LAPACK interfaces

It’s a problem when arguably the most important library for a language is maintained by people with no interest in exploiting the benefits of the current version of the language.

I noticed that they are starting to modernize BLAS/LAPACK in the most recent releases.
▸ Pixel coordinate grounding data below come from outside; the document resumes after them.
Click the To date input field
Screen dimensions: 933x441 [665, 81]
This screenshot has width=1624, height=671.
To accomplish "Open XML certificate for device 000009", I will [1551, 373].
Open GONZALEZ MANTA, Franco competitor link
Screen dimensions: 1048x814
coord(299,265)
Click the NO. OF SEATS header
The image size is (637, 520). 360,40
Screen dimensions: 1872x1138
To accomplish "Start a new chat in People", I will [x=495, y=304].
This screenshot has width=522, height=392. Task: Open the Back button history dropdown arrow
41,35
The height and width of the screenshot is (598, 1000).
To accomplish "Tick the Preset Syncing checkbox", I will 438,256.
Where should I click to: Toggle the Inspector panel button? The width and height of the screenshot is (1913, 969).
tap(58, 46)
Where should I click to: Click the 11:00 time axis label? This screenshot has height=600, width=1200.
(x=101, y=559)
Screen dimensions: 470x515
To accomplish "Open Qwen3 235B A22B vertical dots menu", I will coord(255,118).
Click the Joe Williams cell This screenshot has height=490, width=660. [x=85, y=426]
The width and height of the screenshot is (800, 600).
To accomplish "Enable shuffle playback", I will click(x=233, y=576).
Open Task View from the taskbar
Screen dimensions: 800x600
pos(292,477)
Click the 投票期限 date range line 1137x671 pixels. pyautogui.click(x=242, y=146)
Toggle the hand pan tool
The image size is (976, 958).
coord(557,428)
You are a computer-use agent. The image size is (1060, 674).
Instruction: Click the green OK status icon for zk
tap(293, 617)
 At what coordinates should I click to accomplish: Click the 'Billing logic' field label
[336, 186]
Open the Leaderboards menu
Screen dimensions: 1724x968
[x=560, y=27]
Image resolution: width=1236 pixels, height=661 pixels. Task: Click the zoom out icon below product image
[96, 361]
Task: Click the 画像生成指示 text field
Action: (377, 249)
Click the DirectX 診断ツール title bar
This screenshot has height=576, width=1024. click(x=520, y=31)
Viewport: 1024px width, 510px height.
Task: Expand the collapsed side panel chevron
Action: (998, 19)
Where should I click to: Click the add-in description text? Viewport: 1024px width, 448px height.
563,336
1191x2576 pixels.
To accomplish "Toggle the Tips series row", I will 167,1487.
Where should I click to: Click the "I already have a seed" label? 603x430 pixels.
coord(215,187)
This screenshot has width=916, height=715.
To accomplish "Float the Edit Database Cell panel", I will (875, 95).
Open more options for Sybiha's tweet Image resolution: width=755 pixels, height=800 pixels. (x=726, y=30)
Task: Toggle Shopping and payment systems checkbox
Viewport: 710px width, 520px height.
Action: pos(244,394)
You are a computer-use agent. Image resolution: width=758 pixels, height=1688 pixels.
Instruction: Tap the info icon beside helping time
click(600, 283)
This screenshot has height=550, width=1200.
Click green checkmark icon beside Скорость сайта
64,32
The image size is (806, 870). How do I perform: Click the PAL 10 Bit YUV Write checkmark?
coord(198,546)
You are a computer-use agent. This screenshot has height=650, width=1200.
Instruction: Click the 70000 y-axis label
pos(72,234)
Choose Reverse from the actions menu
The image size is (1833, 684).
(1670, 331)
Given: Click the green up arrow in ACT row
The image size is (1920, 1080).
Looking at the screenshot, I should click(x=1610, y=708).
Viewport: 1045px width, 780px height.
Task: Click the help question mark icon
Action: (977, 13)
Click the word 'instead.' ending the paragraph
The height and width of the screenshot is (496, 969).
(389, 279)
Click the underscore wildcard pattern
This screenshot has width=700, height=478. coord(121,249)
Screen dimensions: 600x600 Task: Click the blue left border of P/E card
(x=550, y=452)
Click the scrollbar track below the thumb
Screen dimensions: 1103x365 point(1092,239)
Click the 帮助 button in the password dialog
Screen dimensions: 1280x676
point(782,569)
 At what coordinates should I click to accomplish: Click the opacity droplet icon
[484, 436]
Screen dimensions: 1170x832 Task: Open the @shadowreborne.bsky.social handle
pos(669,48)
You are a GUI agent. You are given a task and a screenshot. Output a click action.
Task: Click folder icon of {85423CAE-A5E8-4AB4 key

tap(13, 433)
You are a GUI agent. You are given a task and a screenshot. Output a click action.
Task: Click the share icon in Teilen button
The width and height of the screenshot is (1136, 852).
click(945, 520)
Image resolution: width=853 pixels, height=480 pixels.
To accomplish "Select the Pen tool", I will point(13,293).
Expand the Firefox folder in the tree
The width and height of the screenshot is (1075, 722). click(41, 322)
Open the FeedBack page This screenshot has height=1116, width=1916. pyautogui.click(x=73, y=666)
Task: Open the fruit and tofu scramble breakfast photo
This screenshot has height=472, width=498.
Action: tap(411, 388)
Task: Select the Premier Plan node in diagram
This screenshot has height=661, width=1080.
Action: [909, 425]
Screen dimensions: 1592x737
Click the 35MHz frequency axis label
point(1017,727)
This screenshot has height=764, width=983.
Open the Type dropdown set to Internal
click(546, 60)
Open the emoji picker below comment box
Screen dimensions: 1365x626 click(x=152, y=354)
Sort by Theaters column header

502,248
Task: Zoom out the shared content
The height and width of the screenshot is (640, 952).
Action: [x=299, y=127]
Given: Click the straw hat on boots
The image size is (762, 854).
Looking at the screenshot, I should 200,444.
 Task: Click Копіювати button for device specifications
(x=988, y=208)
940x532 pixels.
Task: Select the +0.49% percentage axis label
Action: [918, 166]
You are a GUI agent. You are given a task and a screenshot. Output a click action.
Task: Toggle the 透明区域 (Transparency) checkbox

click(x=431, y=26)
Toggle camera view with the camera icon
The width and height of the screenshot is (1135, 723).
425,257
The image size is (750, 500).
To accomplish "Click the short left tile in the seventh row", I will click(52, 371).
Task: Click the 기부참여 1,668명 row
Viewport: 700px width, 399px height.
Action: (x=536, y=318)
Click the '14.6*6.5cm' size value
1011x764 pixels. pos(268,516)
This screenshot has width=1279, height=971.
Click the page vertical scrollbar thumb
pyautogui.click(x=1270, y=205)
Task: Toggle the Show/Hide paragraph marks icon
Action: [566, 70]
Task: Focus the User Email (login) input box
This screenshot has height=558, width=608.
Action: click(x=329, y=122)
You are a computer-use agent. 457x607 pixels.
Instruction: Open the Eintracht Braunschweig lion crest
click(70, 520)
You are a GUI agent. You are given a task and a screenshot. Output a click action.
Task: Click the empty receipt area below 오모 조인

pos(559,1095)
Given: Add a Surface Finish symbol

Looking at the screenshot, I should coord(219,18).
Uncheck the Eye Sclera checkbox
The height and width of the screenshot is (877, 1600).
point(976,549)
Consider zlassq.f from version 3.9.0:

      SUBROUTINE ZLASSQ( N, X, INCX, SCALE, SUMSQ )
*
*  -- LAPACK auxiliary routine (version 3.7.0) --
*  -- LAPACK is a software package provided by Univ. of Tennessee,    --
*  -- Univ. of California Berkeley, Univ. of Colorado Denver and NAG Ltd..--
*     December 2016
*
*     .. Scalar Arguments ..
      INTEGER            INCX, N
      DOUBLE PRECISION   SCALE, SUMSQ
*     ..
*     .. Array Arguments ..
      COMPLEX*16         X( * )
...

and the same subroutine (now zlassq.f90) from version 3.11:

subroutine ZLASSQ( n, x, incx, scl, sumsq )
   use LA_CONSTANTS, &
      only: wp=>dp, zero=>dzero, one=>done, &
            sbig=>dsbig, ssml=>dssml, tbig=>dtbig, tsml=>dtsml
   use LA_XISNAN
!
!  -- LAPACK auxiliary routine --
!  -- LAPACK is a software package provided by Univ. of Tennessee,    --
!  -- Univ. of California Berkeley, Univ. of Colorado Denver and NAG Ltd..--
!
!  .. Scalar Arguments ..
   integer :: incx, n
   real(wp) :: scl, sumsq
!  ..
!  .. Array Arguments ..
   complex(wp) :: x(*)
...

It’s going to be a long effort though and I doubt they’ll use anything which will restrict the library from being called exclusively from Fortran, such as optional arguments or assumed shape or rank arrays.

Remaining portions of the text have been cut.